Впрочем, зверь вёл себя так, словно всё это было в порядке вещей. Однако Джим никогда раньше не сталкивался с подобным явлением, ему было явно не по себе.
– И часто такое случается?
– Не часто, но всё же случается.
Солнце на небе теперь превратилось в серое смазанное пятно, под стать серому смазанному пейзажу. Джим подумал, что это зрелище вгоняет его в тоску – такой визуальный эквивалент затяжной депрессии.

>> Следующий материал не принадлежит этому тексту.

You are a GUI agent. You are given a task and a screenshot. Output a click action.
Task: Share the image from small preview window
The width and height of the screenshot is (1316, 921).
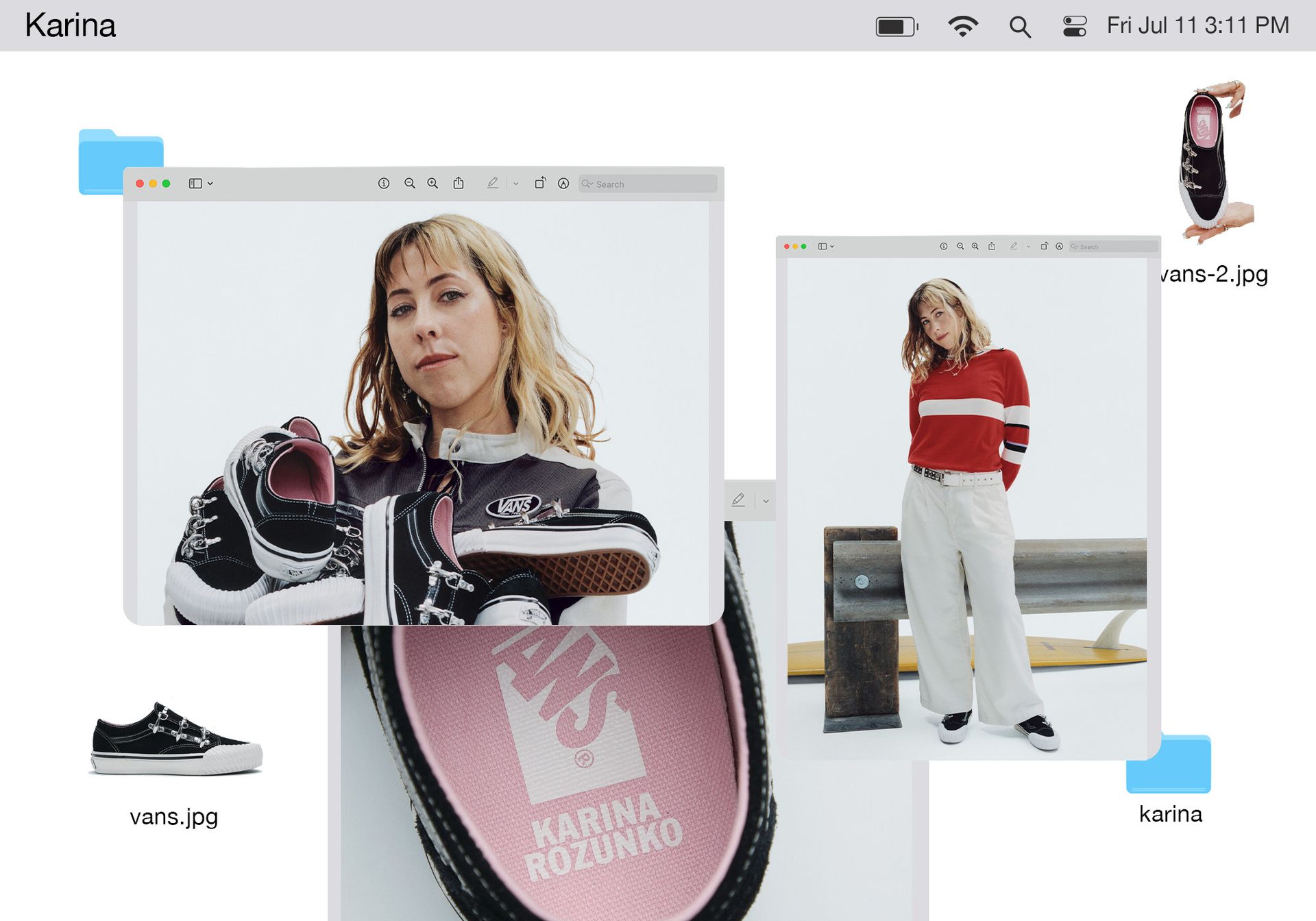(992, 246)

– А эти временные обломы, они всегда происходят задом наперёд?
– Примерно половина на половину.
– Так что происходит? Мы будем стоять тут, как два идиота, пока нас не разнесёт Большим Взрывом?
Безымянный зверёк нахмурился:
– Скорее это будет Большая Имплозия, чем Большой Взрыв, если мы движемся обратным ходом. Но обычно до этого не доходит.
– Не доходит?
Зверёк покачал головой:
– Обычно нет.
– А что бывает… обычно?
– Обычно его останавливают.
– Кто останавливает?
Зверёк опять покачал головой, явно смущённый своим невежеством:
– Я не знаю.
– А как его останавливают, не знаешь?
– Не знаю.
– А что ты делаешь, когда начинается такой временной облом?
– Просто стою и жду.
– Как я понимаю, почему это бывает, ты тоже не знаешь?
– Не знаю. Но могу высказать предположение.
– Высказывай.
Зверёк избегал смотреть Джиму в глаза.
– Высказать-то я могу, но мне как-то не хочется.
Джим уже начал терять терпение. После всей похвальбы, каким отчаянным парнем был этот хомяк-переросток при жизни, его внезапная робость казалась по меньшей мере странной. Может такое быть, чтобы практичная осторожность маленького зверька со временем возобладала над былым безрассудством крутого ковбоя?